**Extracted material:**
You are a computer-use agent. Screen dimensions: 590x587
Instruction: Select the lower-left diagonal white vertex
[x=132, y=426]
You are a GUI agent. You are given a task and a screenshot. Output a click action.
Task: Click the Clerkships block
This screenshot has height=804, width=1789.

---

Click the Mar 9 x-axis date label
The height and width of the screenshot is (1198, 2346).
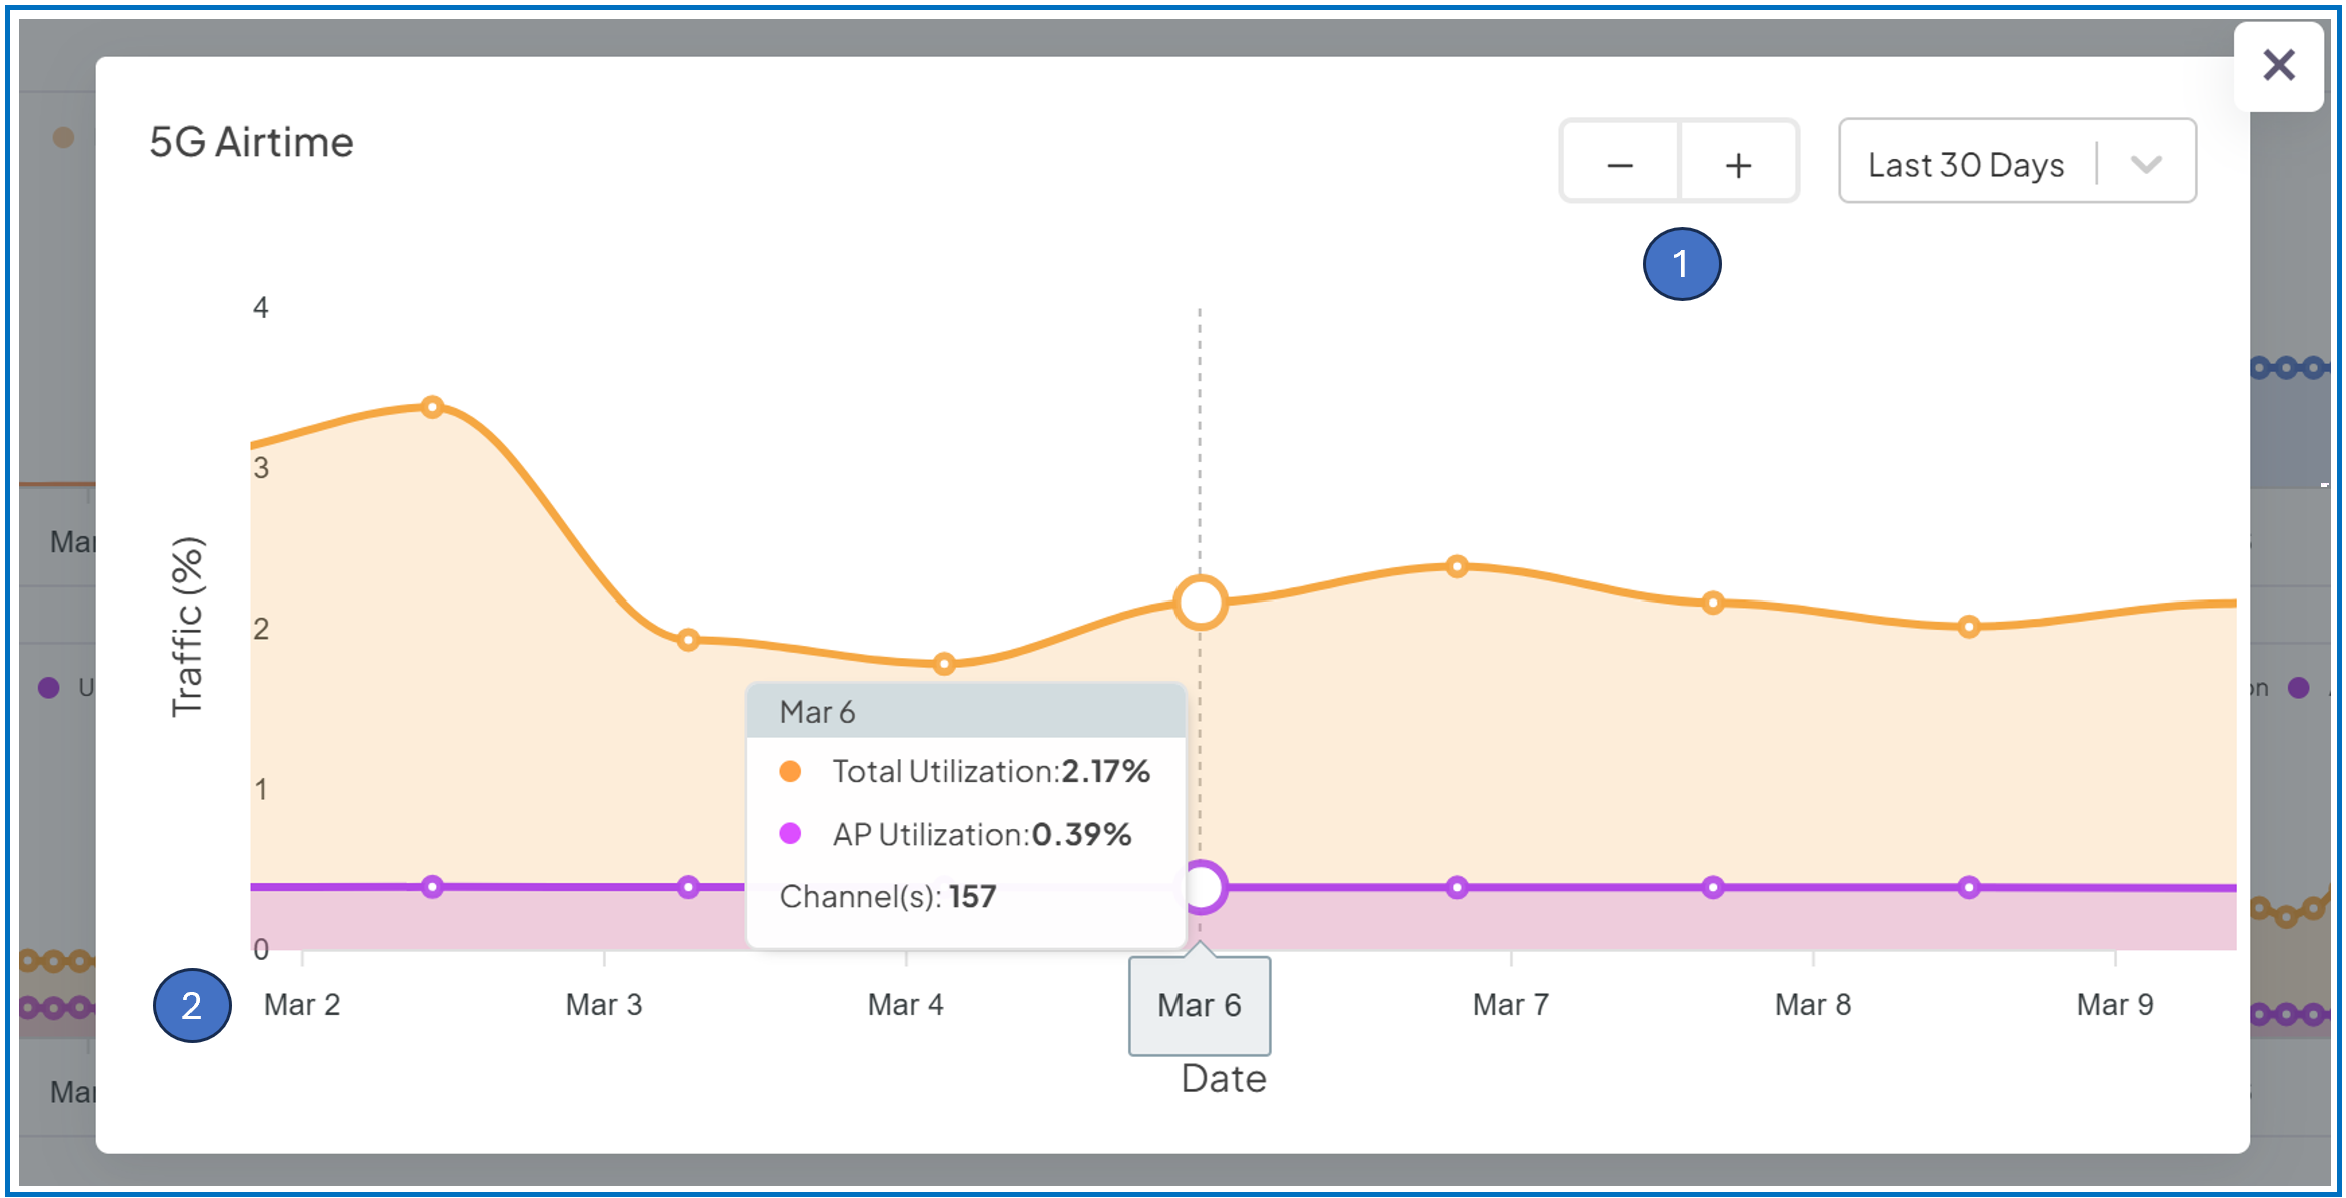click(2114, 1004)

---

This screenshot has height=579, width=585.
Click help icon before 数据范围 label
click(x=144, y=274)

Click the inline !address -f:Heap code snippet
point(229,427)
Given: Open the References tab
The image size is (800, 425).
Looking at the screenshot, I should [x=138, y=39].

**Written task:** Rescale the items starting at the line containing "You are a computer-use" and ending at the line containing "This screenshot has height=804, width=1789.". Reproduce only those lines, requests included, with each answer coordinate multiplied by 2.1 and rounded to a whole number (halves round up), and leave every number in the requests unchanged.

**Solution for this exercise:**
You are a computer-use agent. Screen dimensions: 590x587
Instruction: Select the lower-left diagonal white vertex
[x=277, y=895]
You are a GUI agent. You are given a task and a screenshot. Output a click action.
Task: Click the Clerkships block
This screenshot has height=804, width=1789.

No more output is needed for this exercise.